Elogia as posturas aberturistas do cardeal alemão Walter Kasper, reconhece que “é sadio ventilar as coisas”, que considera as resistências como visões distintas e que “seria anormal que não existissem pontos de vista divergentes”. Embora admita que “há alguns que são completamente teimosos em suas posturas”. Além disso, afirma que a reforma da Cúria será um caminho lento e complexo, que se “vai fazendo a passinhos”. Fala da Virgem de Guadalupe como padroeira da miscigenação, da religiosidade popular como autêntica expressão do Povo de Deus, e condena o clericalismo e a falta de proximidade com as pessoas, atitudes que distanciaram muitos da Igreja e que frearam a maturidade dos leigos em nosso continente.
No entanto, basta a decisão de um papa ou a personalidade carismática de um líder para imprimir mudanças na Igreja e sugeri-las à sociedade em geral? Certamente não. Determinadas personalidades, como aconteceu com alguns profetas de Israel e certos santos cristãos, desataram processos e animaram as pessoas, mas não necessariamente foi o suficiente.

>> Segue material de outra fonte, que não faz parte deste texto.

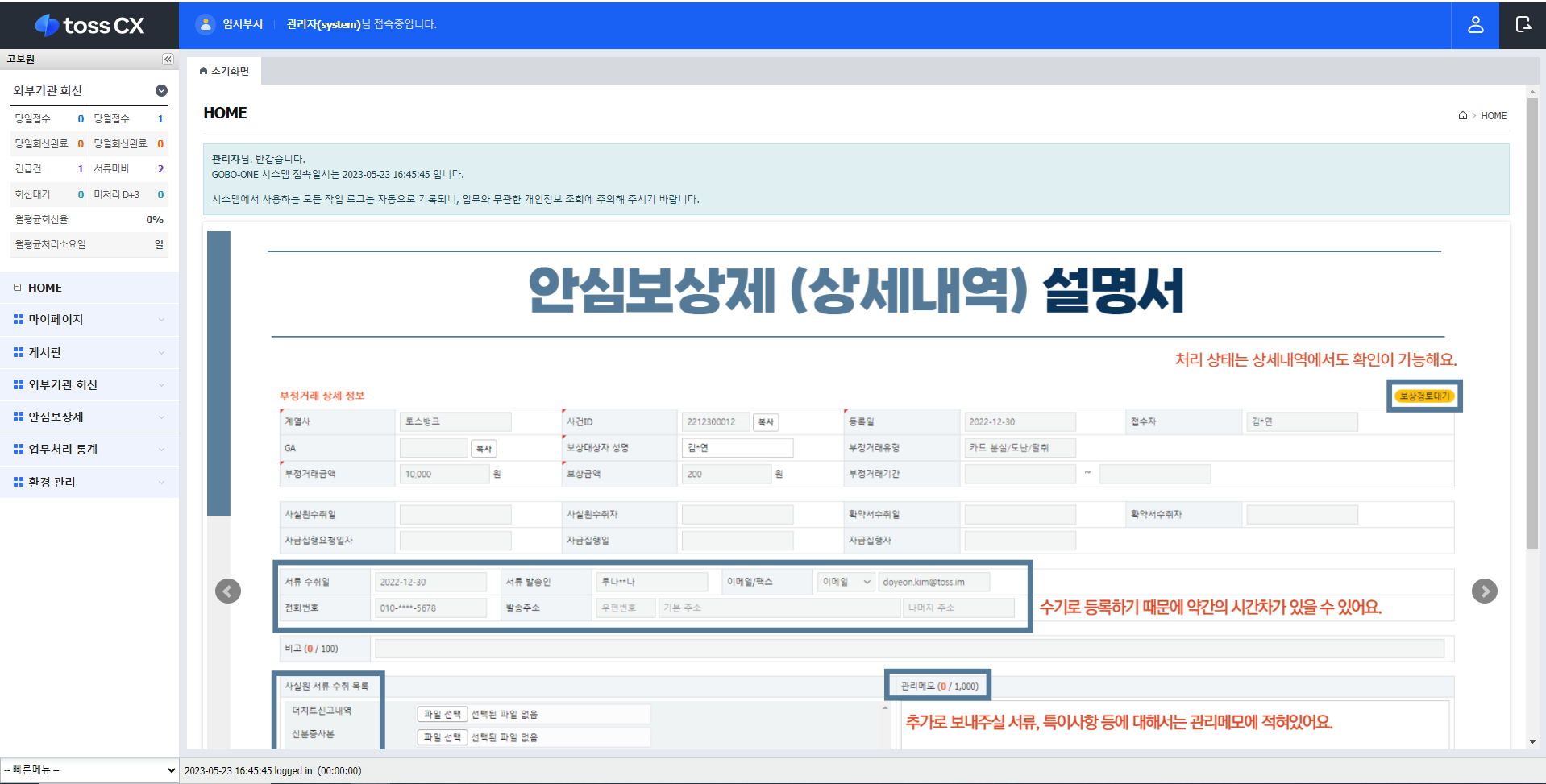Viewport: 1546px width, 784px height.
Task: Advance to next slide with right arrow
Action: [1484, 591]
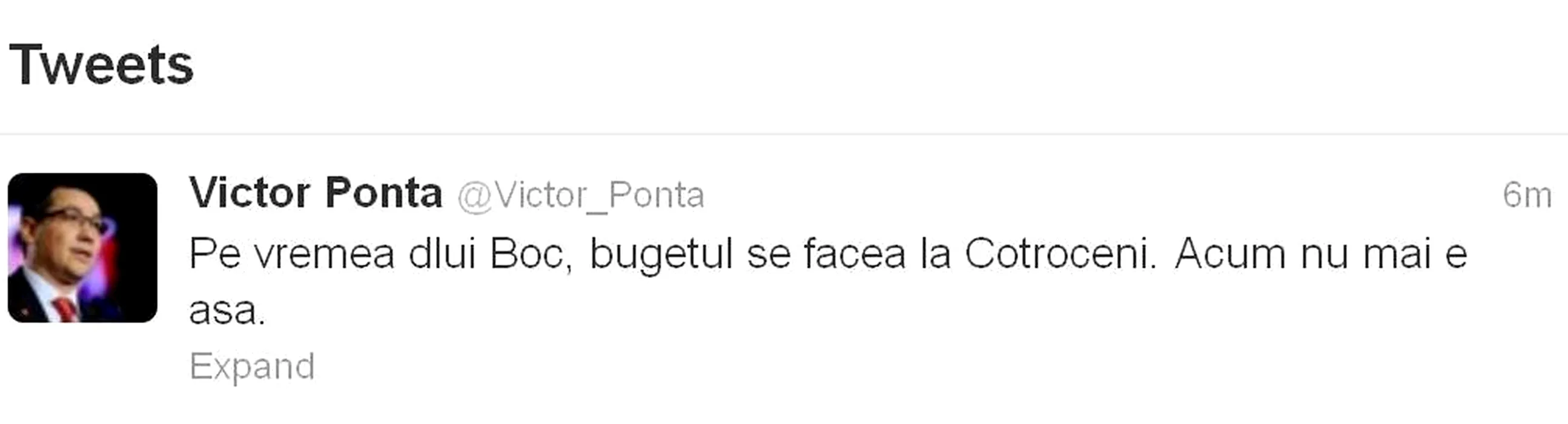Open Victor Ponta's profile avatar photo
The height and width of the screenshot is (424, 1568).
pyautogui.click(x=83, y=247)
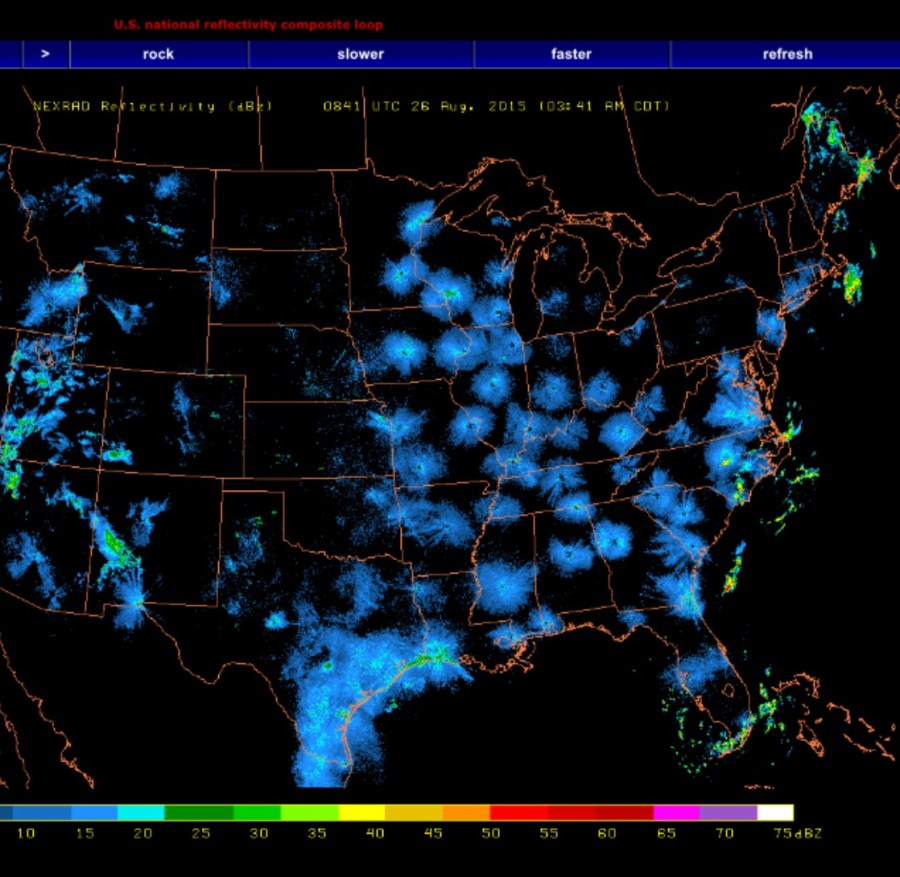Click the white 75 dBZ legend swatch

(x=775, y=812)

Para se sustentar no tempo e ser fecunda, toda mudança verdadeira precisa fincar raízes profundas nas pessoas e nas comunidades. É verdade que sem João XXIII e Paulo VI não se teria chegado ao Concílio Vaticano II, mas esse grande acontecimento foi antecipado, espiritual e intelectualmente, por extraordinárias personalidades, religiosas e leigas, que o prepararam. E, inclusive, esse fundamental capítulo, após 50 anos, ainda deve ser aberto em muitos ambientes e encontra grandiosas resistências.
La Nacion, 07-12-2014.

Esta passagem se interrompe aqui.